• [Task item] For these records, count the lines containing the word "agent" and respond with the number alone.

(Items from a data source)
-- Opening Marker --
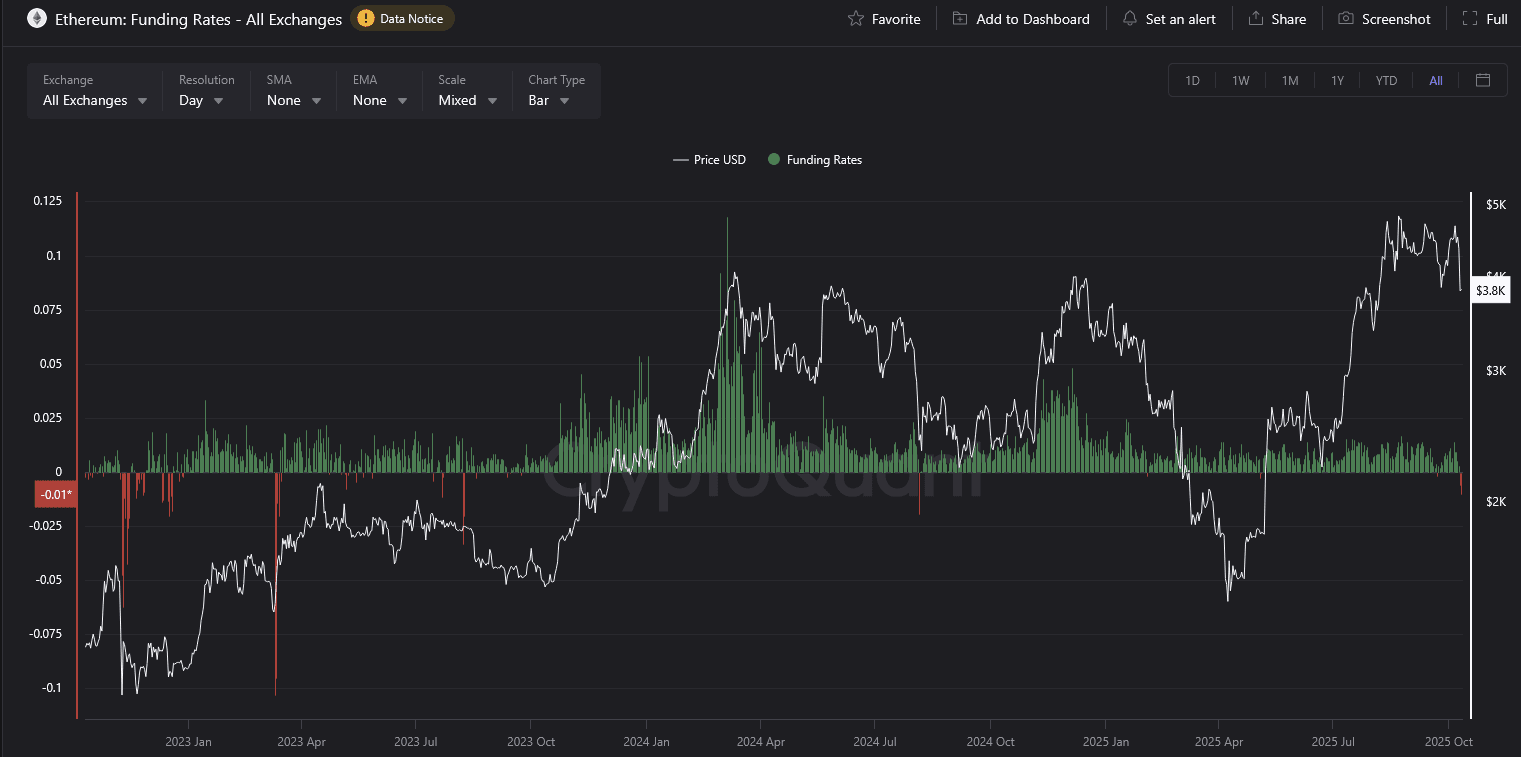
Task: Open the calendar date range picker
Action: (x=1483, y=80)
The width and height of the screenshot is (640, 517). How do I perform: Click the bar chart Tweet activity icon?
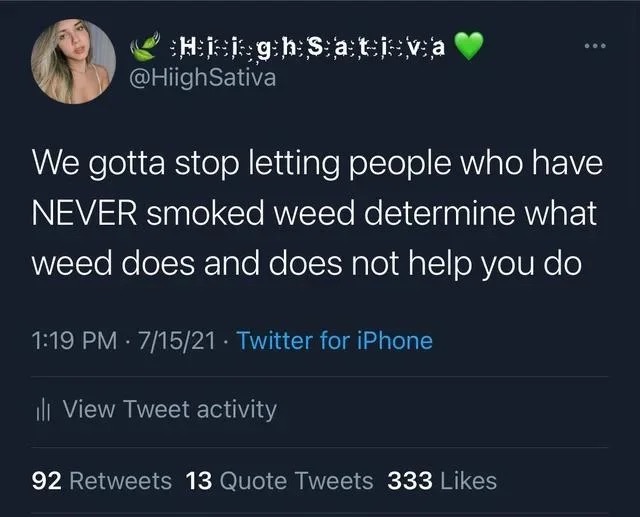[x=42, y=410]
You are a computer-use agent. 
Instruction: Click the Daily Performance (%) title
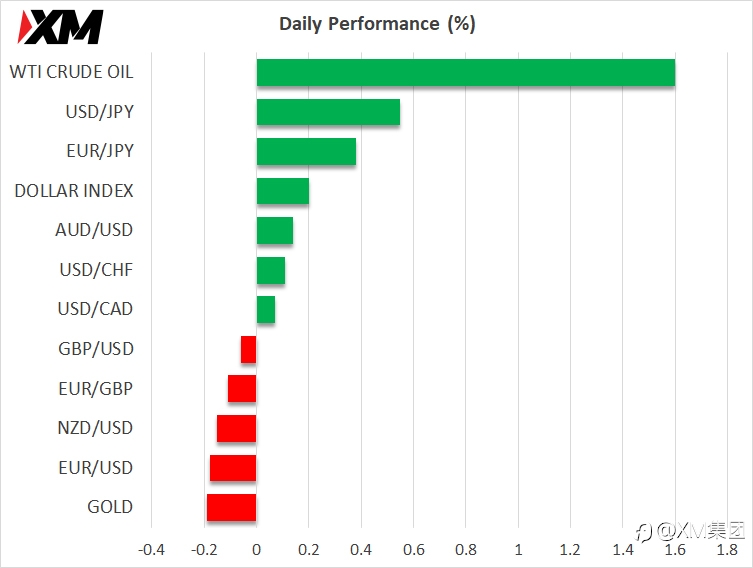(x=377, y=24)
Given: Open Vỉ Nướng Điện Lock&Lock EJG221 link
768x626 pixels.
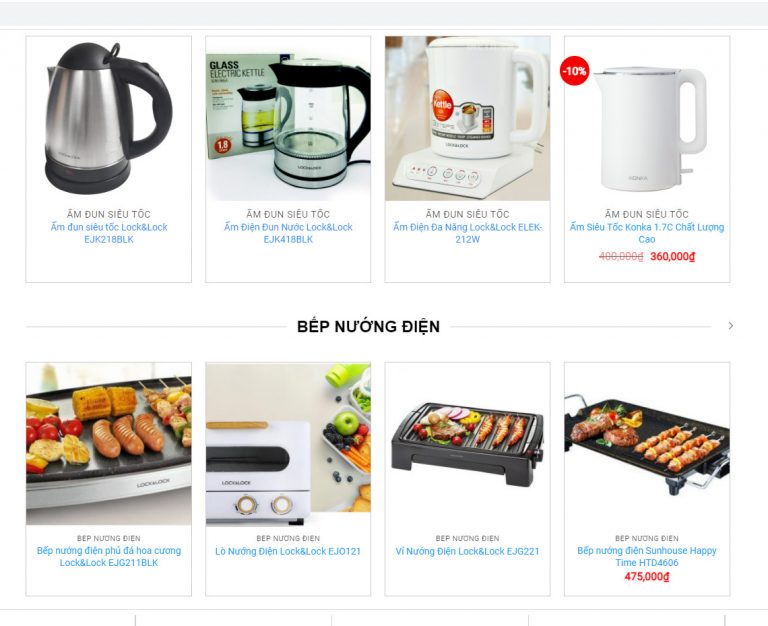Looking at the screenshot, I should pos(467,551).
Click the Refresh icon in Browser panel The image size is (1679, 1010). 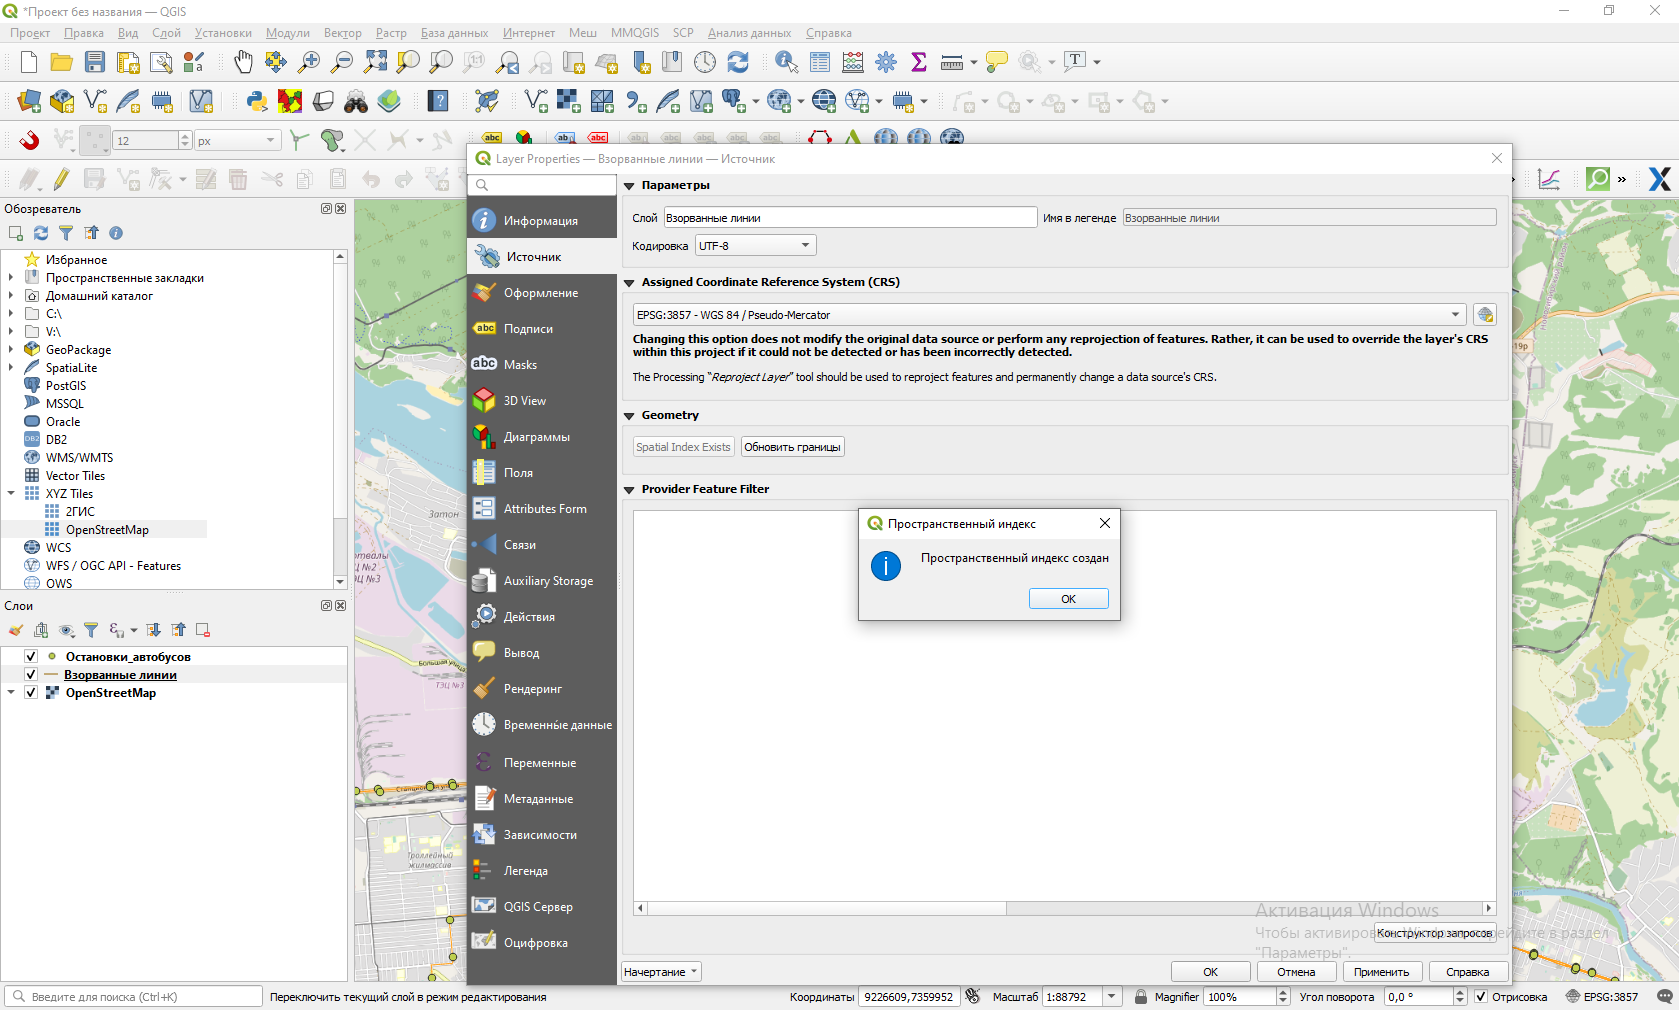(x=41, y=233)
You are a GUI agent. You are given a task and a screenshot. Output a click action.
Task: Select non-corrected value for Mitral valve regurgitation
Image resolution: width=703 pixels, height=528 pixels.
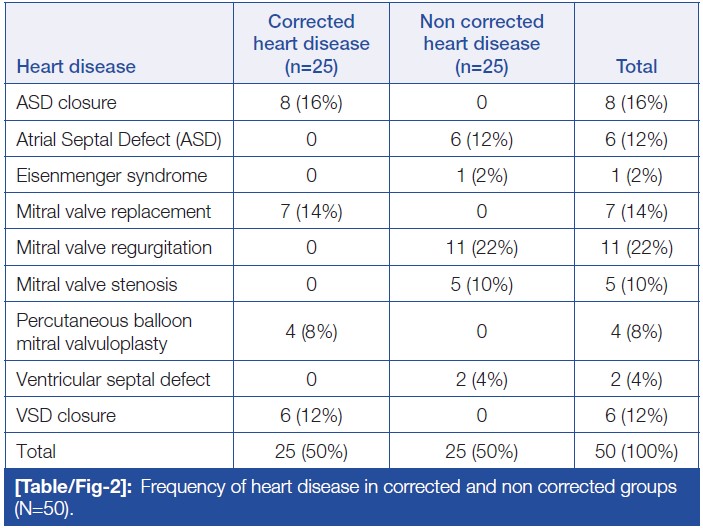pos(482,247)
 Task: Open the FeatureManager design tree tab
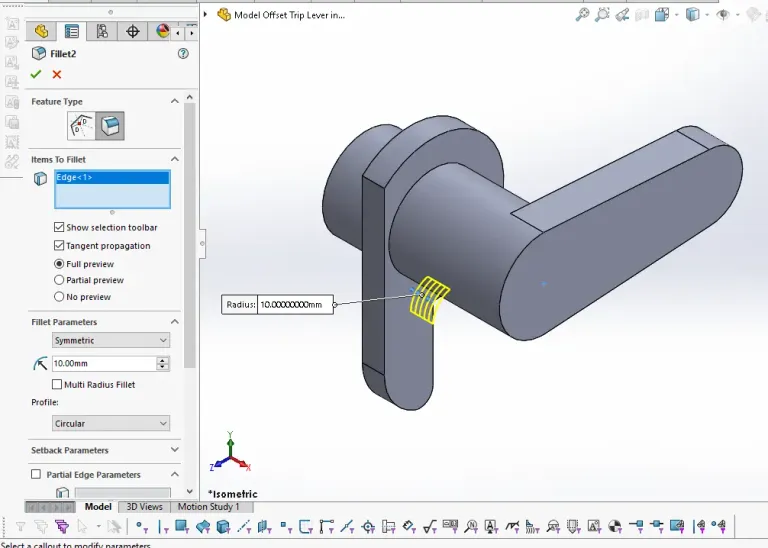pyautogui.click(x=41, y=31)
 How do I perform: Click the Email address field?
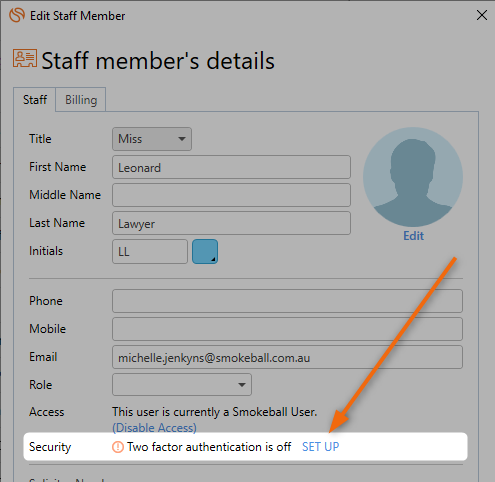pyautogui.click(x=287, y=357)
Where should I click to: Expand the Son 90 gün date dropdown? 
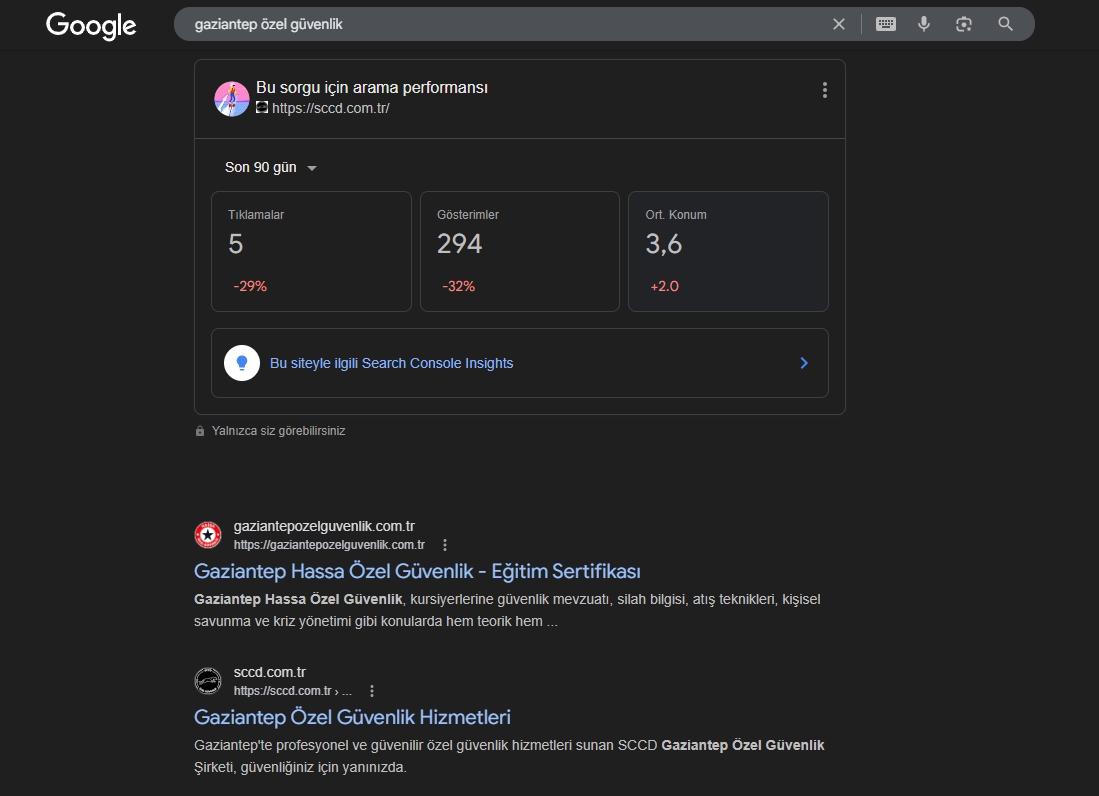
-- Closing Marker --
• [Expected answer] 2